Kur'an-ı Kerim ve Türkçe Meali Sayfa 485
16. O'na icabet olunduktan sonra, Allah hakkında (sözde) 'deliller öne sürüp tartışanların' delilleri, Rabbleri katında geçersizdir. Onların üzerinde bir gazab vardır ve şiddetli azab onlar içindir.
17. Ki Allah, hak olmak üzere Kitabı ve mizanı indirdi. Ne bilirsin; belki kıyamet saati pek yakındır.
18. Onda acele davrananlar, (gerçekte) ona inanmayanlardır. İman edenler ise, ona karşı bir korku içindedirler ve onun gerçekten hak olduğunu bilirler. Haberiniz olsun; kıyamet saati konusunda tartışmakta olanlar, gerçekte uzak bir sapıklık içindedirler.
19. Allah, kullarına karşı lütuf sahibi olandır; dilediğini rızıklandırır. O, kuvvetlidir, azizdir.
20. Kim ahiret ekinini isterse, biz ona kendi ekininde arttırmalar yaparız. Kim de dünya ekinini isterse, ona da ondan veririz; ancak onun ahirette bir nasibi yoktur.
21. Yoksa onların birtakım ortakları mı var ki, Allah'ın izin vermediği şeyleri, dinden kendilerine teşrî' ettiler (bir şeriat kıldılar)? Eğer o fasıl kelimesi olmasaydı, elbette aralarında hüküm (karar) verilirdi. Gerçekten zalimler için acıklı bir azap vardır.

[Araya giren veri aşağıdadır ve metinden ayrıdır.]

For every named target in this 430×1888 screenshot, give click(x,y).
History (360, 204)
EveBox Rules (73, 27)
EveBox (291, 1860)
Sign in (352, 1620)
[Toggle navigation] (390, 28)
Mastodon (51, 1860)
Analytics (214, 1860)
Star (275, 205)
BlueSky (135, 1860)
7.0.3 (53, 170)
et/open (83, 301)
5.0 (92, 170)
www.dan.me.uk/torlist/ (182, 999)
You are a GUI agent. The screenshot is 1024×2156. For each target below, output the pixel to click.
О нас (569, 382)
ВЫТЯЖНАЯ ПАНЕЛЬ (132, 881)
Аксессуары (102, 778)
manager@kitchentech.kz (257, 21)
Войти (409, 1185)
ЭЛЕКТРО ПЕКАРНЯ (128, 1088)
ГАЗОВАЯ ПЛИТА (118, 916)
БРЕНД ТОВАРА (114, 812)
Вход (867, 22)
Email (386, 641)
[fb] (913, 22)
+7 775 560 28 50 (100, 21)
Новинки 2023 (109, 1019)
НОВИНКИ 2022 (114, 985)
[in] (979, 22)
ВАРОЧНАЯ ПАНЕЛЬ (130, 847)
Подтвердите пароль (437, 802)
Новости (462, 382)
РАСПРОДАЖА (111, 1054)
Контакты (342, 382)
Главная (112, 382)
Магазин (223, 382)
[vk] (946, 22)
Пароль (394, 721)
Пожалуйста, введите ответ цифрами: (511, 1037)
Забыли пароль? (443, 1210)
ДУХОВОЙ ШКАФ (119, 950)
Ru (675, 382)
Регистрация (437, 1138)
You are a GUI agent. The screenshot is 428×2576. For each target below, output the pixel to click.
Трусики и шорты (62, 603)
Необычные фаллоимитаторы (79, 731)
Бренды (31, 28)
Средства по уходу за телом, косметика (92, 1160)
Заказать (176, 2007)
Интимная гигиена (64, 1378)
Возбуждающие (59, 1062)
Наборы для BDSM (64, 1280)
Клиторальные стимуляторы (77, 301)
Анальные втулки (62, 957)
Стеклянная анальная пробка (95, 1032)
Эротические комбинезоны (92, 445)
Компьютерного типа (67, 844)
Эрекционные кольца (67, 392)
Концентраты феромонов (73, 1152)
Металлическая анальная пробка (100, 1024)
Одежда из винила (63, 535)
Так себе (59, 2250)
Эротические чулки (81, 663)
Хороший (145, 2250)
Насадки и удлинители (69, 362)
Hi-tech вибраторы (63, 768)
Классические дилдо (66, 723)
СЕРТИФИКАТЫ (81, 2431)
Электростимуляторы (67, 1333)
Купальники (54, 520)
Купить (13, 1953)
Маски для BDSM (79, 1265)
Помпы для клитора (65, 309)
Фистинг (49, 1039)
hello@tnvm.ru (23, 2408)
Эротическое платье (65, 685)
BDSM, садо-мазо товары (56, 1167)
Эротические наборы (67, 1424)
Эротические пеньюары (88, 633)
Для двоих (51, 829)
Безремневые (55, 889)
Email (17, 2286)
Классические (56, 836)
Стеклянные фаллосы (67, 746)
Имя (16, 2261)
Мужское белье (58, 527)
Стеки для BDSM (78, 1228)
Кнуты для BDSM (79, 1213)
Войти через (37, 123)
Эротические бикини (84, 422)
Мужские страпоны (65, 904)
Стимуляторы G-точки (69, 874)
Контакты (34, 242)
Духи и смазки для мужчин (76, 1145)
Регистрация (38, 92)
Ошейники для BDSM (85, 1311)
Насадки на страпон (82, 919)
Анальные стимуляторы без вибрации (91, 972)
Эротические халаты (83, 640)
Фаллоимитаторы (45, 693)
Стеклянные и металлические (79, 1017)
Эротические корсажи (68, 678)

22. (O gün) Zalimleri kazanmakta oldukları dolayısıyla korkuyla titrerlerken görürsün; o (yaptıkları) da üstlerine çöküvermiştir. İman edip salih amellerde bulunanlar ise, cennet bahçelerindedirler. Rableri katında her diledikleri onlarındır. İşte büyük fazl (nimet ve üstünlük) budur.